Even though oatmeal is already a great breakfast choice for a healthy heart, we wanted to find out how to make it even healthier!
“Oatmeal provides you with soluble fiber, which can help lower cholesterol when consumed on a regular basis, but there are lots of ways to amp up its heart health value with the toppings you choose,” says Amy Goodson, MS, RD, CSSD, LD, author of The Sports Nutrition Playbook, and a member of our medical expert board.
Here’s what our expert dietitians say are the best oatmeal habits for your heart. Then, for more healthy heart tips, check out these 5 Effortless Ways to Lower Cholesterol.
One of the best heart-healthy toppings you can include in your oatmeal are berries like strawberries, blueberries, or raspberries.
“Berries are high in soluble fiber that can help the heart by contributing to lowering total and bad cholesterol,” says Goodson. “Berries are also high in antioxidants, which help buffer free radicals (or the bad guys) that can cause damage to cells in the body.”
Getting enough healthy fats in your diet on a daily basis can be a great way to care for your heart, and if you choose the right ingredients, you’ll be able to do this with your morning oatmeal!
“Nuts and seeds are full of monounsaturated and polyunsaturated fats, which have protective benefits on the heart,” says Goodson. “Polyunsaturated fats, specifically found in walnuts and seeds like pumpkin, chia, flax, and hemp, help buffer molecules that contribute to inflammation, so you could say they play a role in reducing inflammation in the body. Adding nuts and seeds to your oatmeal adds crunch, added satiety, as well as healthy fat and fiber.”
And if you’re looking for one of the biggest boosts in healthy fats, try walnuts specifically.
“Walnuts provide an excellent source of ALA (2.5 g/1 oz), a plant-based omega 3 fatty acid,” says medical expert Lauren Manaker, MS, RDN, author of The First Time Mom’s Pregnancy Cookbook and Fueling Male Fertility. “Recent data published in Advances in Nutrition shows that eating more plant-based omega-3 fatty acids may be one way to combat the risk of developing fatal heart disease.”
Oatmeal is a delicious morning treat, but what if you didn’t have to limit your oats to just breakfast?
“Many people only think about oatmeal in the morning, but you can mix things up and eat oatmeal energy bites all day,” says Goodson. “Make your energy bites with oats as the base, add your favorite nut butter, honey, protein, or collagen powder, then your favorite add-ins like nuts, seeds, dried fruit, coconut, and even dark chocolate chips. Adding heart-healthy ingredients like these can make snack time a win for your heart’s health.”
Some people might only associate oatmeal with sweet ingredients, but many people are making their oatmeal savory these days. If you’re going to go for savory oatmeal, try throwing an egg on top for added nutrients.
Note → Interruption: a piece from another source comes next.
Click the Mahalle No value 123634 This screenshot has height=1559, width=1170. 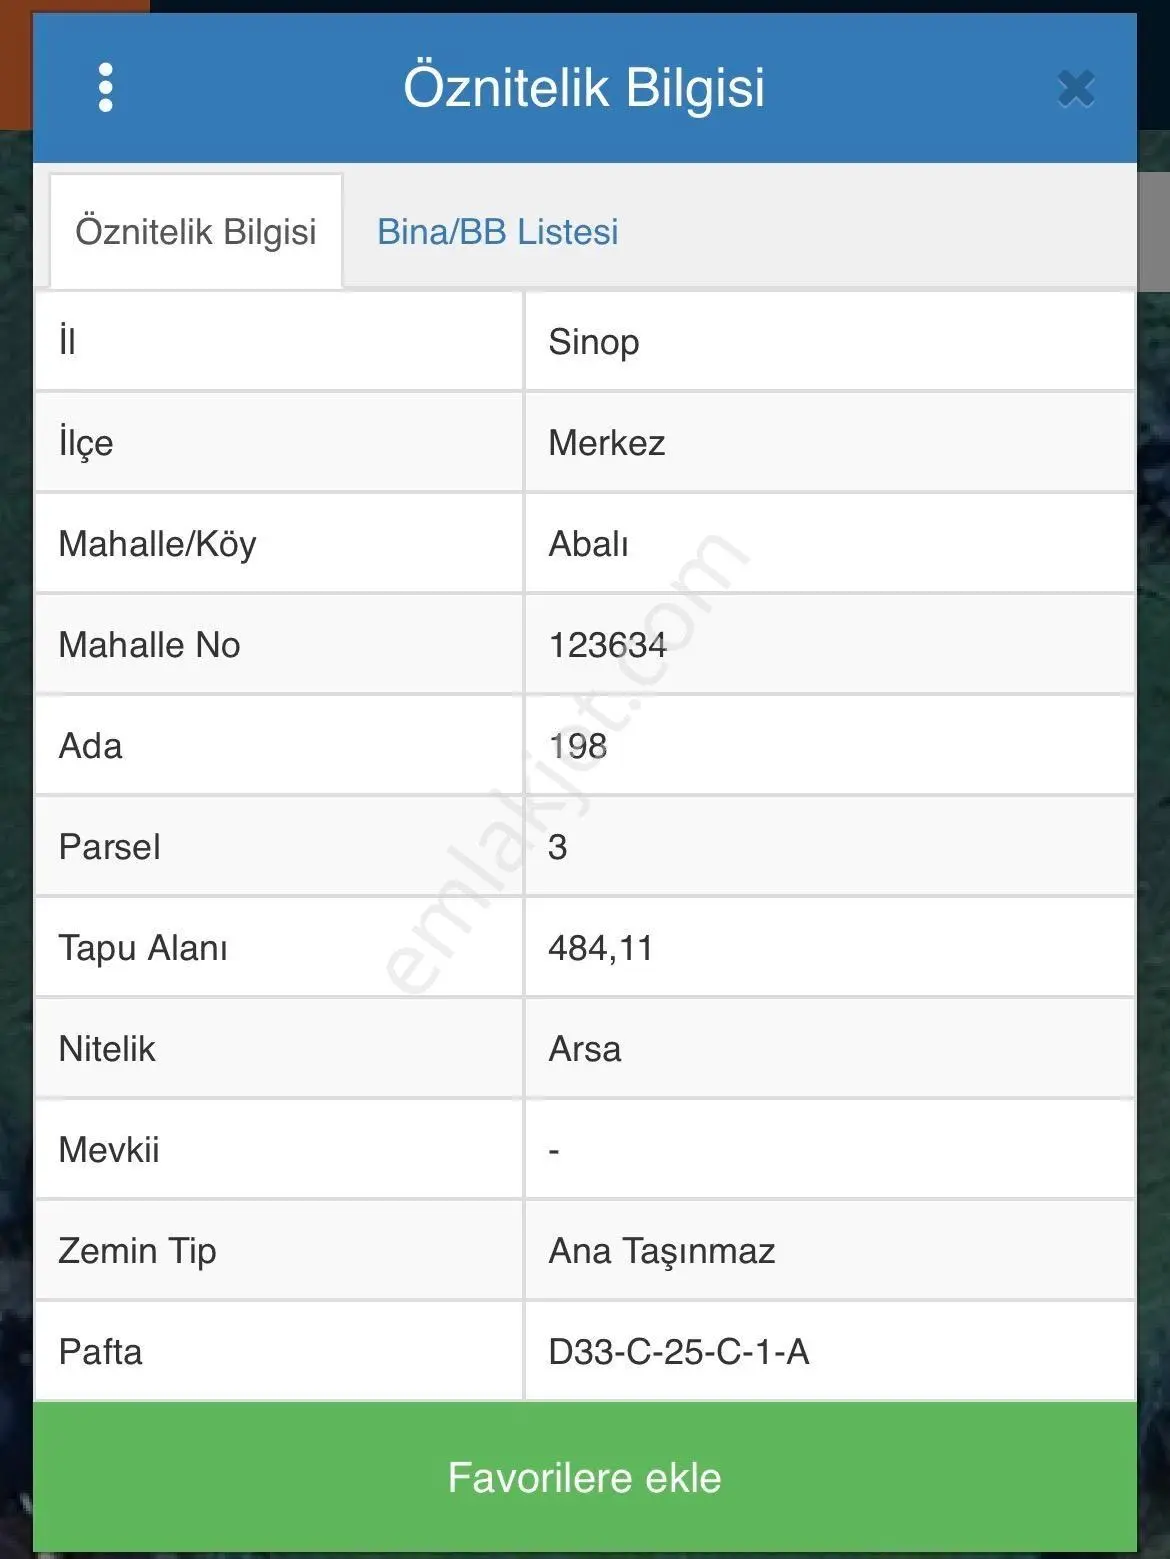[x=608, y=645]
“Eggs are recommended for healthy adults as part of a heart-healthy eating pattern according to the American Heart Association,” says Manaker. “Plus, eggs contain many vitamins and minerals for healthy living like choline and iodine, and they are also a complete protein. Endlessly versatile, eggs can be scrambled, boiled, poached, or fried and added on top of savory oatmeal. Or simply stir an egg into your oatmeal as you are cooking them, and you will be enjoying a nutritious breakfast in no time.”
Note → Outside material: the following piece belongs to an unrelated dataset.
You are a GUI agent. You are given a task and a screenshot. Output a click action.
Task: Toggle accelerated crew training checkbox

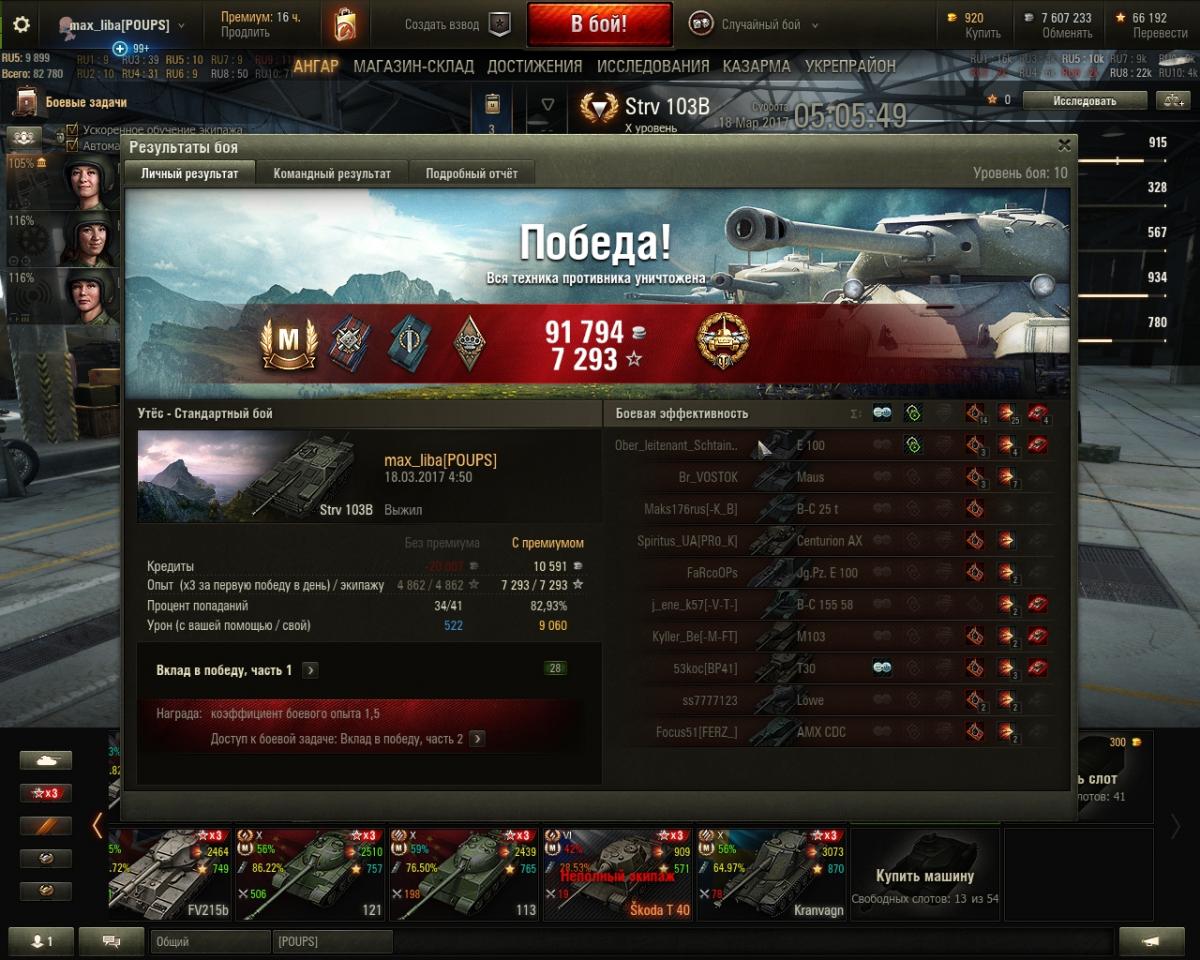point(72,130)
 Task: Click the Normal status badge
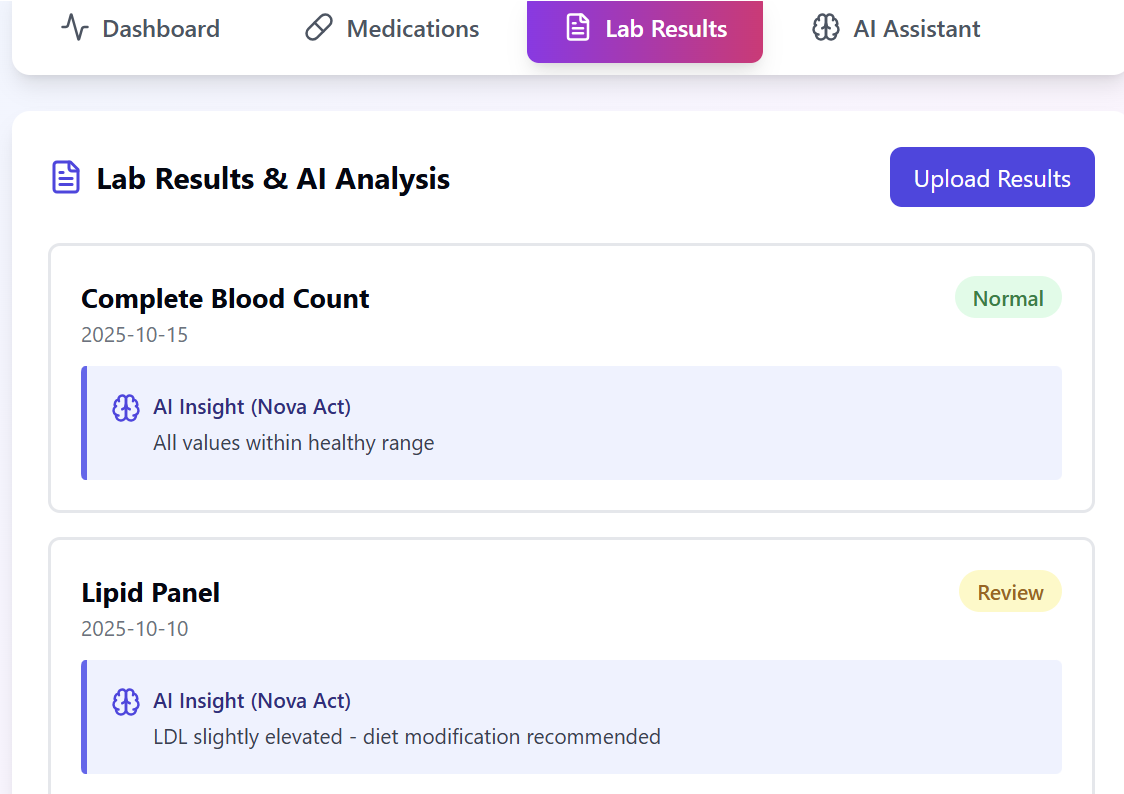click(x=1008, y=298)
So this may sound a bit strange at first, but adding some natural orange juice to your oatmeal can help you care for your heart in a delicious way.
“Instead of using just water to make your oatmeal, try a 50/50 mix of water and 100% orange juice,” says Manaker. “Adding the orange juice will give the oats a satisfying sweet flavor with no added sugars. Plus, the unique addition will give your oatmeal dish a boost of nutrients that support heart health, like potassium and vitamin C. Orange juice consumption has also been linked to outcomes like reduced LDL cholesterol levels and anti-inflammatory effects, which are both factors that can support heart health.”